[AVAILABLE DATA — start]

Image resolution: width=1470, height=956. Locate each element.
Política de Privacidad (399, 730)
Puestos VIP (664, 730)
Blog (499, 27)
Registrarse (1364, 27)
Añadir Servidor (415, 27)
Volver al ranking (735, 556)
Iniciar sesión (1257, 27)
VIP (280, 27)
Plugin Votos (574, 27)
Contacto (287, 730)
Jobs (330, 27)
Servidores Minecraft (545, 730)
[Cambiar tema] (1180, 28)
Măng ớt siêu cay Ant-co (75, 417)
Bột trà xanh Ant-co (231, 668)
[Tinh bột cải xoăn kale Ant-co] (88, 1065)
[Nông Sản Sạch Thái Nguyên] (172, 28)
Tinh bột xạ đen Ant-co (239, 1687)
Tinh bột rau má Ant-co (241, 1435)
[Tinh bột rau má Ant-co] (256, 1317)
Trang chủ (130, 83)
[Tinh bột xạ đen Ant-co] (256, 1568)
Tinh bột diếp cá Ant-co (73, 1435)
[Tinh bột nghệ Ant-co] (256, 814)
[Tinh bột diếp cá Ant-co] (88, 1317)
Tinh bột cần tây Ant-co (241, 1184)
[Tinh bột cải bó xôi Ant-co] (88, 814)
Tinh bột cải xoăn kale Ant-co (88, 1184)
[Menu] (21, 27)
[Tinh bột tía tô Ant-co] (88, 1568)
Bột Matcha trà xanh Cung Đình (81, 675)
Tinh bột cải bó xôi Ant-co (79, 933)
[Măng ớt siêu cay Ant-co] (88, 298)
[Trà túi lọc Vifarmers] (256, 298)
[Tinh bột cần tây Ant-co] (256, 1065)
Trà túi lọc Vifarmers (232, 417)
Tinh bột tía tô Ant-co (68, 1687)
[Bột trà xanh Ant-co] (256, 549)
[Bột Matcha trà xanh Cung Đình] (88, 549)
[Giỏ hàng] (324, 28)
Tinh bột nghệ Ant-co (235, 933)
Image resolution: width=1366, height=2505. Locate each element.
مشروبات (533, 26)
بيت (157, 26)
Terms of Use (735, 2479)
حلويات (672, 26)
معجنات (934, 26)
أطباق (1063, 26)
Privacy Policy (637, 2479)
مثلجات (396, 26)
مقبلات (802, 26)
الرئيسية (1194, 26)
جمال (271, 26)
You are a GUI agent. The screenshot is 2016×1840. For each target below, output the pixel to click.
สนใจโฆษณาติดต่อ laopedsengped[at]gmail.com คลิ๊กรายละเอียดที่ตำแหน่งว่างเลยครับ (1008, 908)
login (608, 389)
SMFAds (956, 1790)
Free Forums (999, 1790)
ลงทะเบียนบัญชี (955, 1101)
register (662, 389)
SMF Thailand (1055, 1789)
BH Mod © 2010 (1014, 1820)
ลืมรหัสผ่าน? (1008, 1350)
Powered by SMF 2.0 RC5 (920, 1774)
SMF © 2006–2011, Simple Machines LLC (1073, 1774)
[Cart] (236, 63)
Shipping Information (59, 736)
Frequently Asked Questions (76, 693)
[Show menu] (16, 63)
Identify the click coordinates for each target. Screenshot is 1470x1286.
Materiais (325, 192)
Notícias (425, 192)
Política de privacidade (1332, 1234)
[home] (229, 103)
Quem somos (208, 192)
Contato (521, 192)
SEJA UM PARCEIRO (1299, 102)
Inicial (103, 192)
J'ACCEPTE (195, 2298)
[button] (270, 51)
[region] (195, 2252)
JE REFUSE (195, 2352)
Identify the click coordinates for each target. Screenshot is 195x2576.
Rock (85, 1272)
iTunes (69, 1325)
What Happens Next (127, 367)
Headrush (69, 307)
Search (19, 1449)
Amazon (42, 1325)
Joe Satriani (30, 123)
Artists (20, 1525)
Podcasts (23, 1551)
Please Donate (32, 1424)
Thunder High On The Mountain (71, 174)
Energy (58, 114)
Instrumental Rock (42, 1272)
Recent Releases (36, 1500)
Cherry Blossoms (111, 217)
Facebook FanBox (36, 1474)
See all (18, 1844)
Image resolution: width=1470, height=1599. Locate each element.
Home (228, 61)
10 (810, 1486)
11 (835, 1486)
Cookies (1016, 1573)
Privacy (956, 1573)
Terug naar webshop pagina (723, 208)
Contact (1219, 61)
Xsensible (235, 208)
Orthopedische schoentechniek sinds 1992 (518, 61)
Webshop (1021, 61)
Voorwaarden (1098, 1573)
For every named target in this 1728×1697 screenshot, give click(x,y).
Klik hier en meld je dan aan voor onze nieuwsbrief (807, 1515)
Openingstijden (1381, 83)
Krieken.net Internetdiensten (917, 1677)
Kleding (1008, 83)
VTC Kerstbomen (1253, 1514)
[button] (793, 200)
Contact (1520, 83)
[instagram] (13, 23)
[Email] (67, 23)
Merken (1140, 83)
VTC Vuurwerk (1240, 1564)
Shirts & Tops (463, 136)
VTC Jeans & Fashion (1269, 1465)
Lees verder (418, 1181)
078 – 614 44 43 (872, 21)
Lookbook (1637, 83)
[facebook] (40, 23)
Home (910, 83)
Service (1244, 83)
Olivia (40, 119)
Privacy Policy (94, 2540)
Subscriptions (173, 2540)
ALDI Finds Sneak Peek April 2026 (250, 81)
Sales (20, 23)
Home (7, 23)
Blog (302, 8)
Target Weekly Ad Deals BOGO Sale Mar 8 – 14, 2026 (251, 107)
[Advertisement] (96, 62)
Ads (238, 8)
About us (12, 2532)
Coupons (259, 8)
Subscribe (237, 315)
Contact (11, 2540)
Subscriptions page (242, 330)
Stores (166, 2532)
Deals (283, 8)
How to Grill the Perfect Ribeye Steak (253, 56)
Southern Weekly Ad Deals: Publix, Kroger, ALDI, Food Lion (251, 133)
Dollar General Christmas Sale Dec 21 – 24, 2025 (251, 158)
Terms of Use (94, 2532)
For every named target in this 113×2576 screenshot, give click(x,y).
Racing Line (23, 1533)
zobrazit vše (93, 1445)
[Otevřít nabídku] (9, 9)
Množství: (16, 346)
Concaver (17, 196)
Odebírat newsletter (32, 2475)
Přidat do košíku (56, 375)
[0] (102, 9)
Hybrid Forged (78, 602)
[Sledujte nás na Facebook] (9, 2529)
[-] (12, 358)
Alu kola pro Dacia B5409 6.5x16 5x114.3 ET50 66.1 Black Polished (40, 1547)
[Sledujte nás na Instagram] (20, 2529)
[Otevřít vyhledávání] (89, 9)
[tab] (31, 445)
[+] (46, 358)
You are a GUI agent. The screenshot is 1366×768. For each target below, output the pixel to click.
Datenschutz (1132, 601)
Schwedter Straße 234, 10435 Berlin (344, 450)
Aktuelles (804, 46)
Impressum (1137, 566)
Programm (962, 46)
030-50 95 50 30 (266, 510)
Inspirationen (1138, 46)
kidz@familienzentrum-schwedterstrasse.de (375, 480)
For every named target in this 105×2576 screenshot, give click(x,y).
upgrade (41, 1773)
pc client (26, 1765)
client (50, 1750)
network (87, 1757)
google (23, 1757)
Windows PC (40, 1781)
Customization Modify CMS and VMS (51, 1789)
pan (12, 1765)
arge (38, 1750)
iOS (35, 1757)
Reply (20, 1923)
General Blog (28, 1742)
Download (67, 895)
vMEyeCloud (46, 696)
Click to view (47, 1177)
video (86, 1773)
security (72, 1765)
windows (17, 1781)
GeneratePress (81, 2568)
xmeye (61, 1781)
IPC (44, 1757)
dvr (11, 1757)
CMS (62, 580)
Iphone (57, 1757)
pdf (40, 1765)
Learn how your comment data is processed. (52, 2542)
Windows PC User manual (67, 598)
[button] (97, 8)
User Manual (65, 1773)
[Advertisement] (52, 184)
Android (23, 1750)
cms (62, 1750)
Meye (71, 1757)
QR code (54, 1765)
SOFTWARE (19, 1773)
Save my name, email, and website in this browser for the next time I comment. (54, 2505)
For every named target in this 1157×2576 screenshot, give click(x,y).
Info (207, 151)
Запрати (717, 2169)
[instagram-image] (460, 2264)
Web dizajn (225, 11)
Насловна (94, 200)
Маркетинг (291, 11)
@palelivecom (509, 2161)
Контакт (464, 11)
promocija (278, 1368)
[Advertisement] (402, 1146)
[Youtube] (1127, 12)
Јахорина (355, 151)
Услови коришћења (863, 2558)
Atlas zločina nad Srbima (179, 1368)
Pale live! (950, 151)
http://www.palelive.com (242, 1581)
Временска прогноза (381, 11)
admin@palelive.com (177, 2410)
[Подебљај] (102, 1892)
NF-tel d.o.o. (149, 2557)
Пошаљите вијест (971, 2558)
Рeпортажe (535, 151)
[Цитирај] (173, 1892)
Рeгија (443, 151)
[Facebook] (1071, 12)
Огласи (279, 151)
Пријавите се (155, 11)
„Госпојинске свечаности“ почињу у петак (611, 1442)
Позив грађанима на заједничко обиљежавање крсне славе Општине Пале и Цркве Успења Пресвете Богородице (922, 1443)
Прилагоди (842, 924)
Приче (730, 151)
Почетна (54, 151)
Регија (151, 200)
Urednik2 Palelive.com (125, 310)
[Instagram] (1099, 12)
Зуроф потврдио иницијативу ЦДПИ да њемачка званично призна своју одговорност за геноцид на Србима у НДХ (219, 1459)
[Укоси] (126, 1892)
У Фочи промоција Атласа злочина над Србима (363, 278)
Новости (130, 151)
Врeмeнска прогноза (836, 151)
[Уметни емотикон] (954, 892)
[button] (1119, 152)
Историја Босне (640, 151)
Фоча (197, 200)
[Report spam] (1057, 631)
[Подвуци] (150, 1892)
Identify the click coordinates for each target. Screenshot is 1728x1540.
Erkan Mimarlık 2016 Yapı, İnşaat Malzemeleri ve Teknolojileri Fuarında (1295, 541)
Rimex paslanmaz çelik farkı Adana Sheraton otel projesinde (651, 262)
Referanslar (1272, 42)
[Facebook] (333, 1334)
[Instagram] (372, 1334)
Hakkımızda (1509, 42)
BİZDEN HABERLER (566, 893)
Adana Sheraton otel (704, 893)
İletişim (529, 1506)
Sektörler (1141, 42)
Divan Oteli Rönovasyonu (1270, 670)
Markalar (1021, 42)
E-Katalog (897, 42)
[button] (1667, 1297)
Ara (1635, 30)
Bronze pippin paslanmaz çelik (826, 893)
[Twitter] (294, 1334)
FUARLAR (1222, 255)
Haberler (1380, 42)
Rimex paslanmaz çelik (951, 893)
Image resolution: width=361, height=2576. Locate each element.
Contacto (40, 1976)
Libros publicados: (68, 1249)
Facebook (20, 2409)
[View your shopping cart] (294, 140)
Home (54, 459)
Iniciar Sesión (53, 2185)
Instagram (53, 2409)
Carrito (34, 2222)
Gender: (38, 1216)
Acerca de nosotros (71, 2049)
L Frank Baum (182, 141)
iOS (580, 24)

[AVAILABLE DATA — finish]

● **THE TASK**
Return the span of lines in the data above that opens at the line with "Service (1244, 83)" and closes at the line with "[Otevřít nabídku] (9, 9)", exactly, ends included, nothing else.

● **RESPONSE**
Service (1244, 83)
Olivia (40, 119)
Privacy Policy (94, 2540)
Subscriptions (173, 2540)
ALDI Finds Sneak Peek April 2026 (250, 81)
Sales (20, 23)
Home (7, 23)
Blog (302, 8)
Target Weekly Ad Deals BOGO Sale Mar 8 – 14, 2026 (251, 107)
[Advertisement] (96, 62)
Ads (238, 8)
About us (12, 2532)
Coupons (259, 8)
Subscribe (237, 315)
Contact (11, 2540)
Subscriptions page (242, 330)
Stores (166, 2532)
Deals (283, 8)
How to Grill the Perfect Ribeye Steak (253, 56)
Southern Weekly Ad Deals: Publix, Kroger, ALDI, Food Lion (251, 133)
Dollar General Christmas Sale Dec 21 – 24, 2025 (251, 158)
Terms of Use (94, 2532)
For every named target in this 113×2576 screenshot, give click(x,y).
Racing Line (23, 1533)
zobrazit vše (93, 1445)
[Otevřít nabídku] (9, 9)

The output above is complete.